Le choix de Philippe Montanier de le repositionner plus bas n’a rien d’un caprice. C’est une réponse à un problème très Ligue 2: quand le match se met à grincer, quand l’adversaire pousse, il faut un joueur capable de remettre l’équipe dans l’axe, de calmer une séquence, puis de relancer une autre. Boakye a cette qualité rare: il ne joue pas seulement dans le match, il joue sur le match. Il oriente, il renverse, il donne une logique aux courses autour de lui. Et quand l’ASSE domine, il devient le trait d’union naturel entre récupération et projection.
Ce repositionnement raconte aussi une idée plus large: Montanier n’est pas marié à un schéma figé. L’ASSE peut afficher un 4-1-4-1, se transformer en 4-2-3-1 par séquences, ou ressembler à un 4-3-3 avec ballon. Ce n’est pas une révolution de tableau noir, c’est une adaptation de terrain: un triangle au milieu qui tourne selon l’adversaire, selon l’état physique, selon le moment du match. Et dans ce triangle, Boakye est celui qui sait où se trouve le nord.
Le revers, évidemment, c’est l’éternel piège: quand l’ASSE mène, elle a tendance à reculer, à perdre du rythme, à laisser l’adversaire revenir dans la partie. Contre Laval, l’équipe a encore eu ce passage où le contrôle devient gestion, puis prudence, puis presque renoncement à jouer. Là aussi, le rôle de Boakye est central: s’il est le joueur qui donne la direction, il doit aussi être celui qui refuse la marche arrière automatique. Ce n’est pas qu’une question de talent, c’est une question d’autorité dans le jeu.

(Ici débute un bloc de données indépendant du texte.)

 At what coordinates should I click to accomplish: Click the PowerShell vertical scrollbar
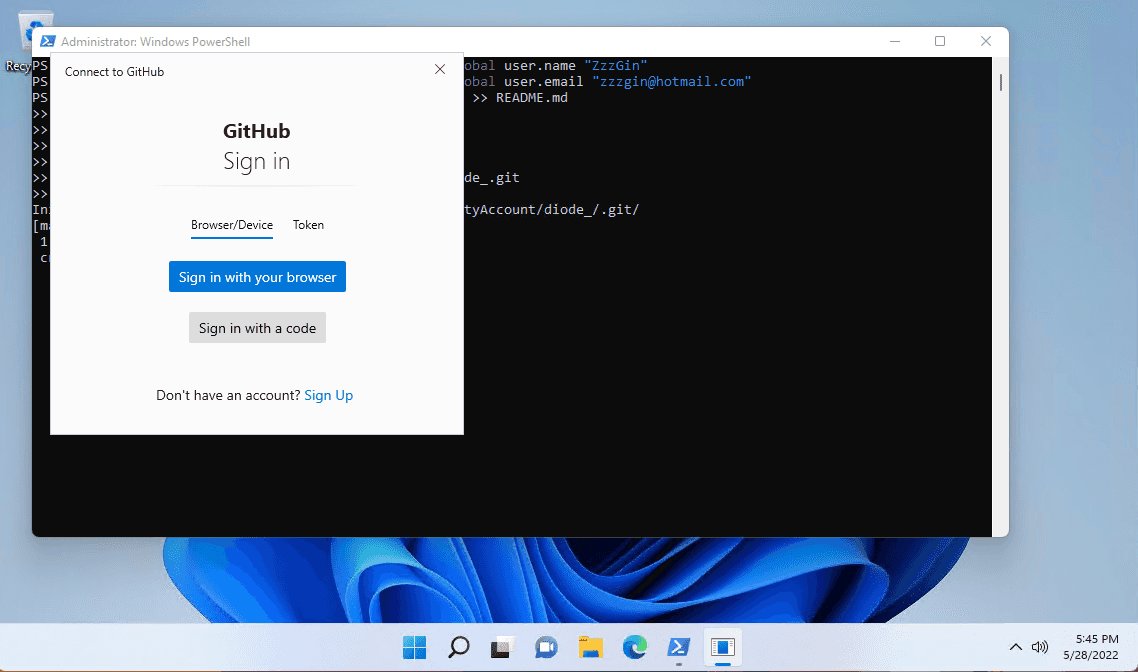pyautogui.click(x=1001, y=82)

La bonne nouvelle, c’est que ce poste-là lui va comme un gant. Et que l’ASSE, dans un sprint où tout le monde se marche sur les crampons, a peut-être trouvé un levier simple: remettre son joueur le plus “connecteur” au centre de la prise de décision. En Ligue 2, ça ne garantit rien. Mais ça évite au moins de se raconter des histoires.